In September 2008, the ACLU of Illinois asked a state court in Chicago to compel the Illinois State Police (ISP) to turn over records about the Illinois Statewide Terrorism and Intelligence Center (STIC).
STIC is Illinois’ “fusion center,” an entity that integrates the gathering, storage, sharing, and analysis of information about suspected criminal activity among federal, state, and local law enforcement agencies in Illinois. Fusion centers have been a focal point for controversy because they collect and share massive amounts of personal information about members of the public, often without adequate safeguards, oversight, and transparency.
Illinois’ STIC is operated by the ISP and is based in Springfield. Its original mandate in 2003 was to gather terrorism intelligence, but its mission has dramatically expanded beyond terrorism to cover information about all crimes, hazards, and threats. STIC has scores of employees, and hosts analysts from a broad array of federal, state, and local police agencies.

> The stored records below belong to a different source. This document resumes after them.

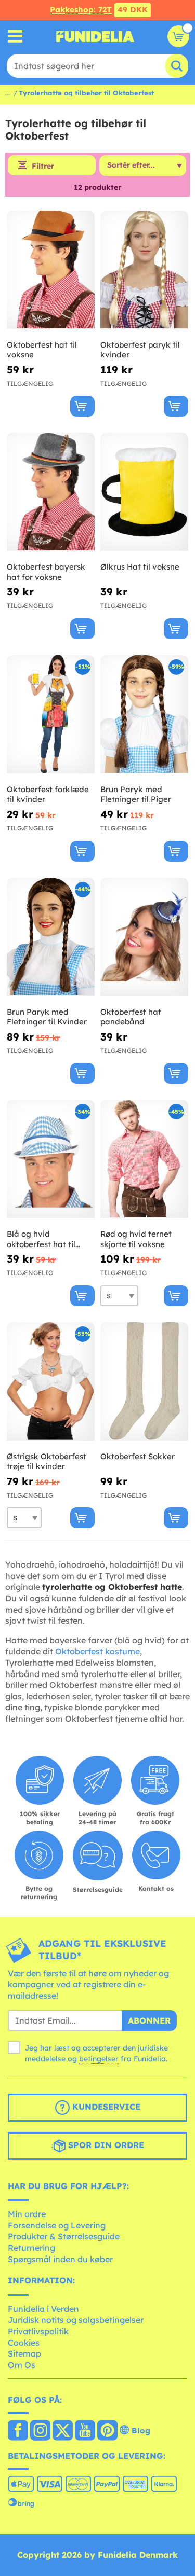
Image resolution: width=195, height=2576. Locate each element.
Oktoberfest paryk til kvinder (140, 350)
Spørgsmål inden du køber (60, 2259)
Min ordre (27, 2214)
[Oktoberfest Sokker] (144, 1381)
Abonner (149, 2020)
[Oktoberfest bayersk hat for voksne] (51, 492)
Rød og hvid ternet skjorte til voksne (136, 1239)
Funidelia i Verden (43, 2309)
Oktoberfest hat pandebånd (130, 1017)
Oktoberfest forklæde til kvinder (48, 794)
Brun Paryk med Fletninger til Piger (135, 794)
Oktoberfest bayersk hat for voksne (46, 572)
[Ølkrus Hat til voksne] (144, 492)
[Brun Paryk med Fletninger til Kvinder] (51, 937)
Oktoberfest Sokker (137, 1456)
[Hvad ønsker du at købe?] (15, 37)
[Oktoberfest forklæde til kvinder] (51, 714)
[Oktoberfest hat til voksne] (51, 270)
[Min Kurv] (178, 36)
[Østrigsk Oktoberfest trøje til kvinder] (51, 1381)
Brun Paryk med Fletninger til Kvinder (47, 1017)
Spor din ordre (105, 2145)
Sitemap (24, 2353)
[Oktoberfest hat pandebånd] (144, 937)
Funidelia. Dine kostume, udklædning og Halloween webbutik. (95, 36)
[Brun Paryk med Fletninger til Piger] (144, 714)
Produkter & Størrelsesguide (64, 2236)
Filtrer (43, 166)
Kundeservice (105, 2106)
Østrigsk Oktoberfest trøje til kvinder (46, 1461)
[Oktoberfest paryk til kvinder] (144, 270)
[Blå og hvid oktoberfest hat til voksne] (51, 1159)
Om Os (21, 2365)
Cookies (24, 2342)
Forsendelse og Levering (57, 2225)
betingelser (99, 2058)
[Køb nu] (82, 406)
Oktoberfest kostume (97, 1651)
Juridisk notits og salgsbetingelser (76, 2320)
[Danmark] (18, 2431)
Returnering (31, 2247)
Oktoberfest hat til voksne (42, 350)
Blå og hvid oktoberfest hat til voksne (41, 1239)
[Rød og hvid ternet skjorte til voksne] (144, 1159)
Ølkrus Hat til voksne (139, 567)
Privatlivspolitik (38, 2331)
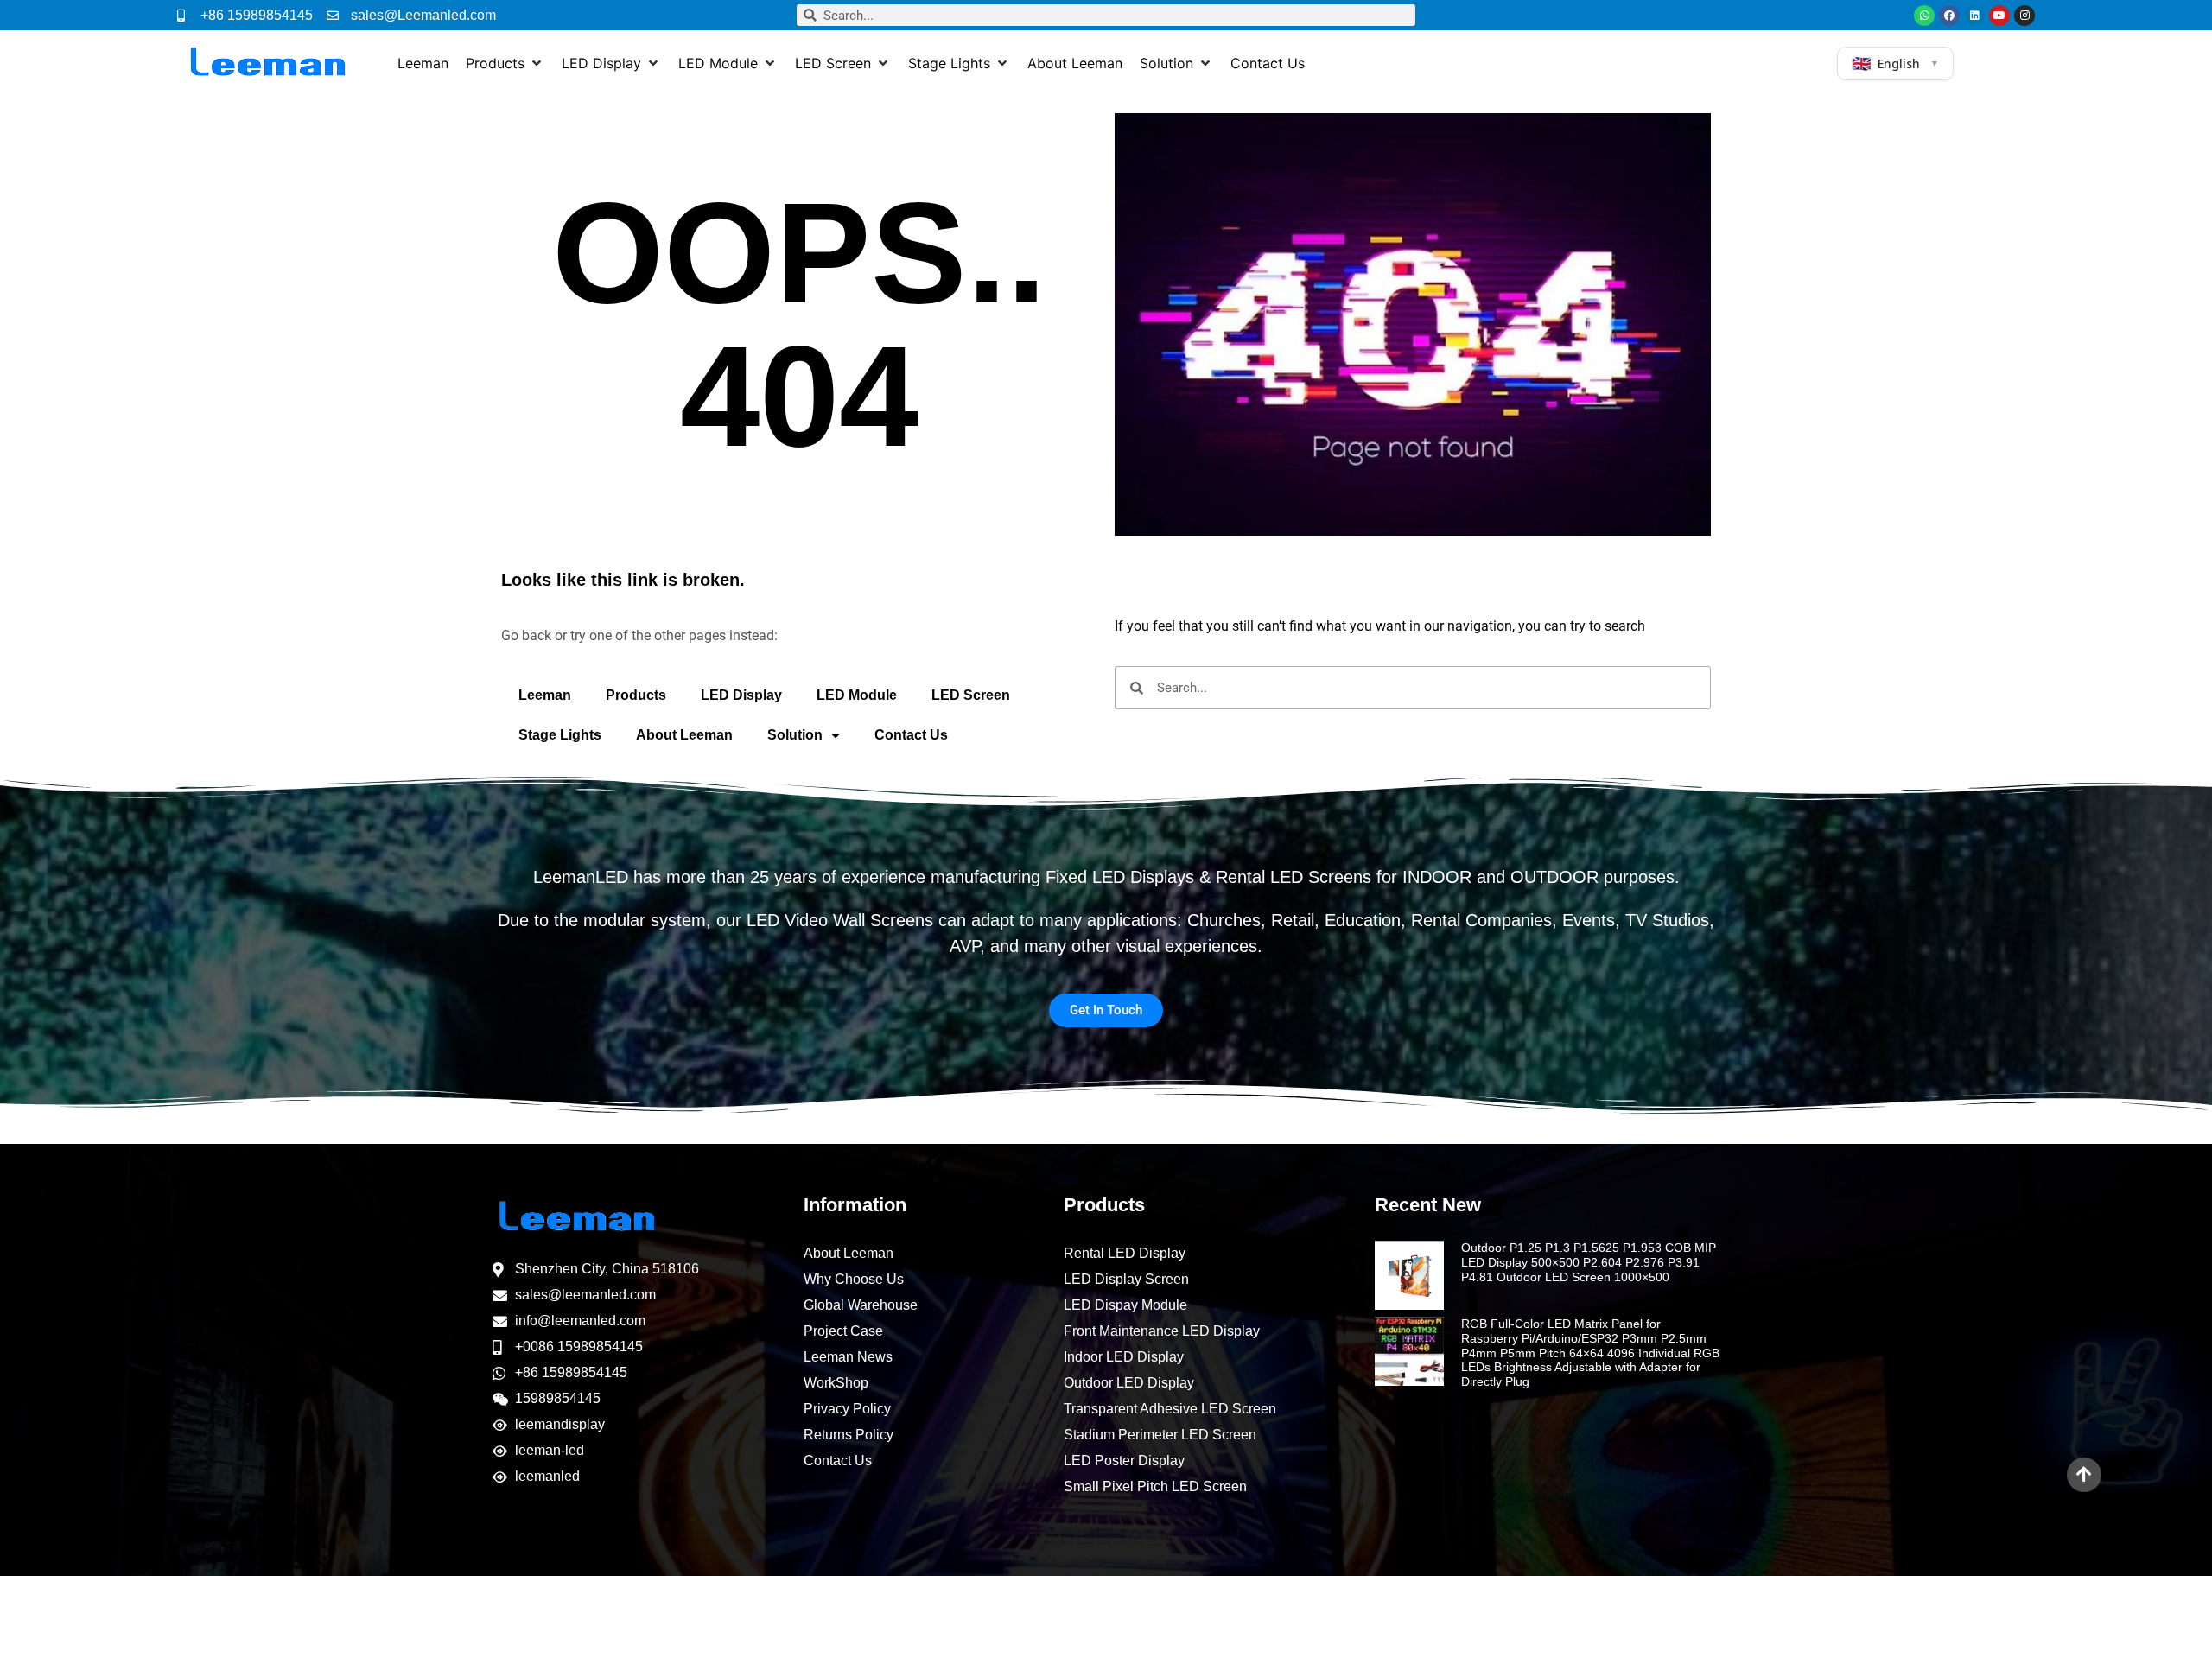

STIC has direct access to dozens of public and private record systems containing sensitive information about many members of the public, including criminal background, digital photographs, and employment, medical, and credit history. Without proper safeguards and oversight, this vast concentration of sensitive information in government hands endangers civil liberties. It is unclear whether Illinois has adopted the necessary privacy rule – which is why the ACLU filed this FOIA enforcement lawsuit.
In September 2011, Cook County Circuit Court Judge Mary Mikva ruled in our favor regarding one disputed record – a memorandum of understanding between the ISP and National Guard – and ruled against us on the remaining records.
After receiving the records, the ACLU of Illinois published a report on Illinois Fusion Centers.